The data is stored in S3: `s3://initial-notebook-data-bucket-dblab-905418150721/spark-example-data/text.txt`.



In [1]:
# Spark RDD code
from pyspark.sql import SparkSession
# To log our application's execution time:
import time


sc = SparkSession \
    .builder \
    .appName("wordcount example") \
    .getOrCreate() \
    .sparkContext

# Start timing
start_time = time.time()
# Lambda functions overload!
wordcount = sc.textFile("s3://initial-notebook-data-bucket-dblab-905418150721/spark-example-data/text.txt") \
    .flatMap(lambda x: x.split(" ")) \
    .map(lambda x: (x, 1)) \
    .reduceByKey(lambda x,y: x+y) \
    .sortBy(lambda x: x[1], ascending=False)

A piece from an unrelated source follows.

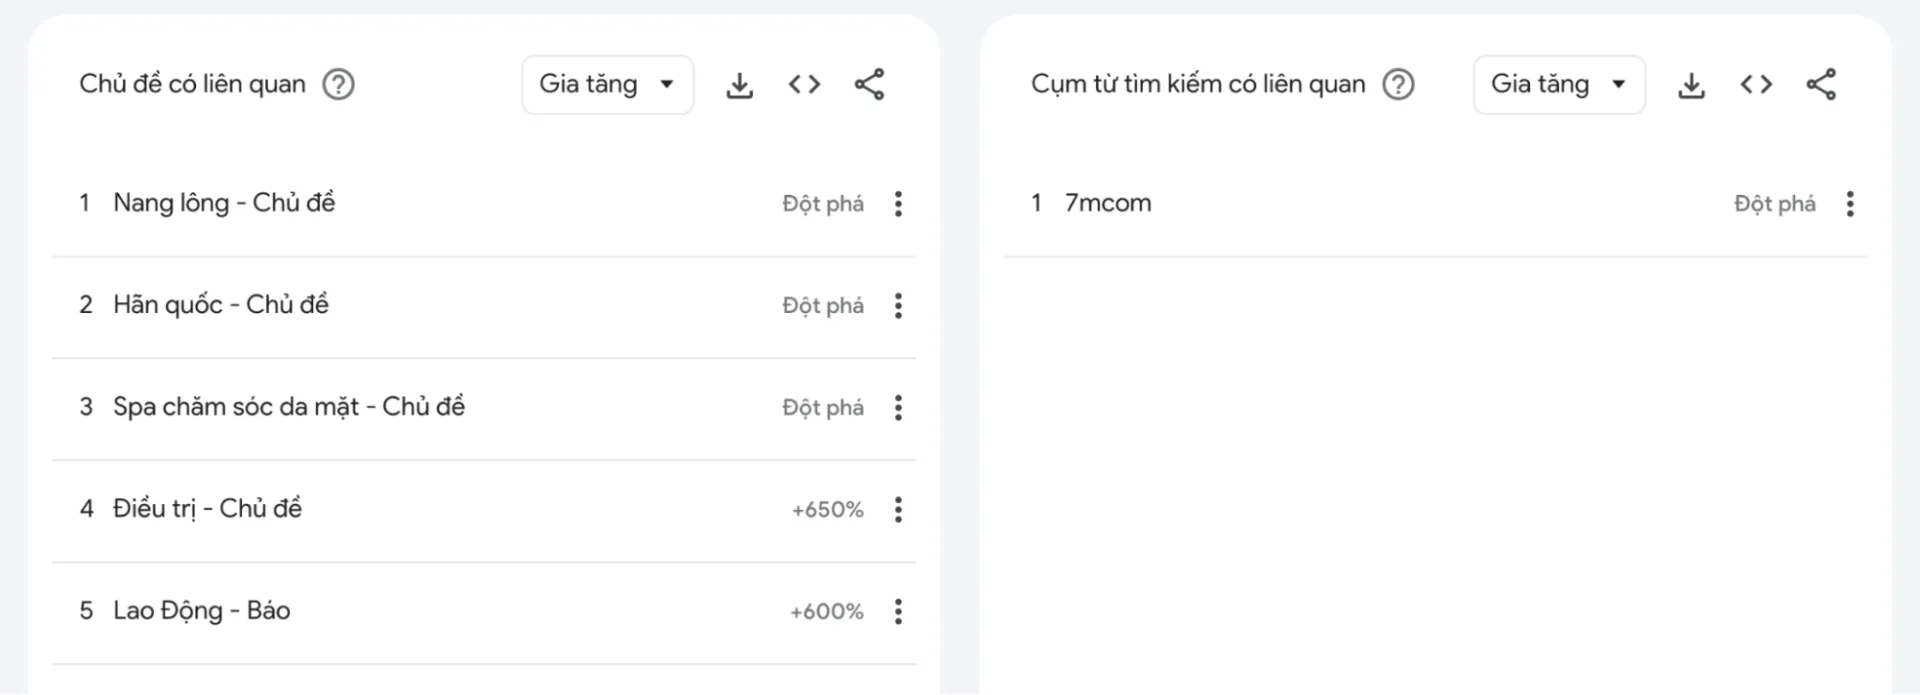Open options menu for Lao Động - Báo
The height and width of the screenshot is (695, 1920).
pyautogui.click(x=898, y=611)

# Collect and print the result
print(wordcount.collect())

# Stop timing and print out the execution duration
end_time = time.time()
elapsed_time = end_time - start_time
print(f"Time taken: {elapsed_time:.2f} seconds")

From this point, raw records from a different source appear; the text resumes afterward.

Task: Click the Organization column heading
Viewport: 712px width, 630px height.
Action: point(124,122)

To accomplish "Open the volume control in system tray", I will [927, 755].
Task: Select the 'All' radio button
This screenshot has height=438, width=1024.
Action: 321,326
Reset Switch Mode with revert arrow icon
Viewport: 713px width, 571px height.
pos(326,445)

Starting Spark application


ID,YARN Application ID,Kind,State,Spark UI,Driver log,User,Current session?
3423,application_1732639283265_3379,pyspark,idle,Link,Link,,✔


FloatProgress(value=0.0, bar_style='info', description='Progress:', layout=Layout(height='25px', width='50%'),…

SparkSession available as 'spark'.


FloatProgress(value=0.0, bar_style='info', description='Progress:', layout=Layout(height='25px', width='50%'),…

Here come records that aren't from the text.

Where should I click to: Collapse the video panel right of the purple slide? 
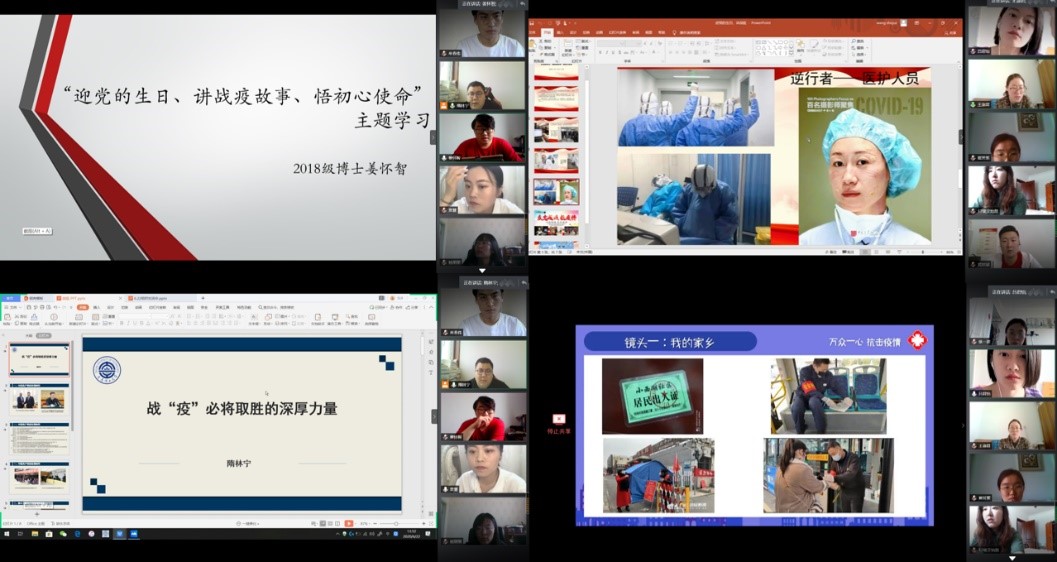(962, 424)
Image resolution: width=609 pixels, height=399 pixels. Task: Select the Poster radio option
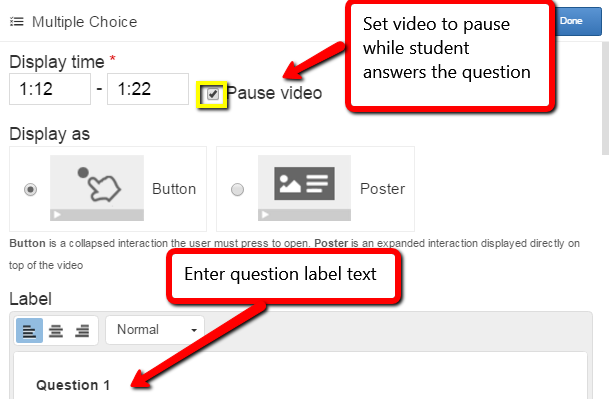pos(237,190)
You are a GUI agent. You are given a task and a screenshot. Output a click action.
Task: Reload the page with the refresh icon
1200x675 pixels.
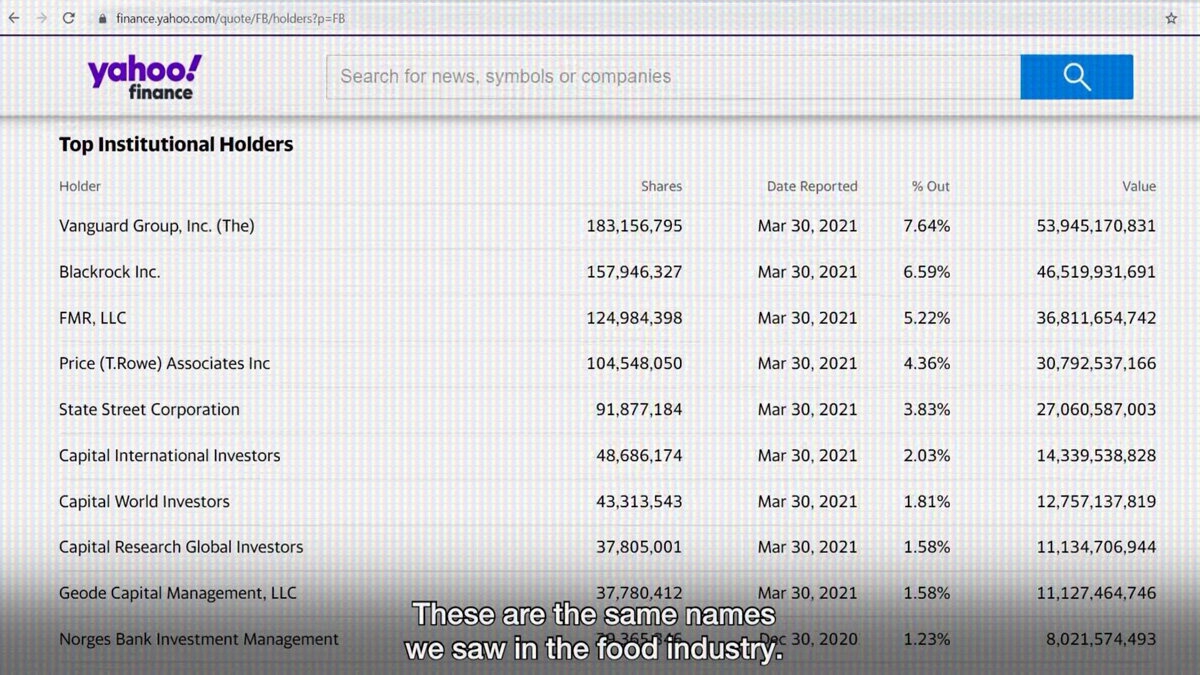(69, 18)
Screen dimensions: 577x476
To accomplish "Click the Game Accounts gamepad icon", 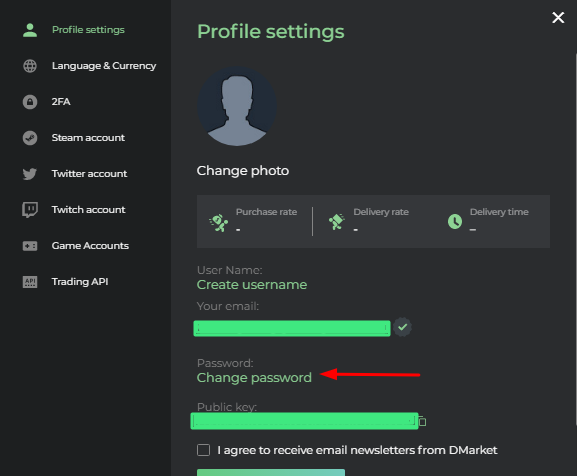I will click(x=30, y=246).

[('text', 3), ('this', 2), ('is', 2), ('like', 2), ('a', 2), ('file', 2), ('words', 2), (',', 2), ('an', 1), ('of', 1), ('with', 1), ('random', 1), ('example', 1)]
Time taken: 4.81 seconds

#### Code explanation
- First, we create a `sparkSession` and a `SparkContex`:
    - `sparkSession` is an entry point for every programming library in Spark and we need to create one in order to execute code.
    - The `sparkContext` is an entry point specific for RDDs.

- Then, the program reads the `text.txt` file from HDFS. With the use of a `lambda function` we split the data every time there is a whitespace between them.
    - A lambda function is essentially an anonymous function we can use to write quick throwaway functions without defining or naming them.
    - The lambda function the program uses as a `flatMap` argument: `Lambda x: x.split(" ")`
    - `flatMap` vs `map`: instead of creating multiple lists -> single list with all values.

- Next, with the use of a `map` function we create a `(key,value)` pair for every word.
    - We set `key = $word` and `value = 1`

- We use the `reduceByKey` function: every tuple with the same `key` is sent to the same `reducer` so it **aggregate** them and create the result.
    - In our case, if more than one tuples with the same `key` exist,  we **add** their `values`

- Finally, we `sortBy` `value` (number of occurrence) and print the result.
___

### Example 2 - Simple Database
#### Data format
`employees.csv` contains the ID of the employee, the name of the employee, the salary of the employee and the ID of the department that the employee works at.

| ID          | Name        | Salary      | DepartmentID |
| ----------- | ----------- | ----------- | ------------ |
| 1           | George R    | 2000        | 1            |

`Departments.csv` contains the ID of the department and the name of the department.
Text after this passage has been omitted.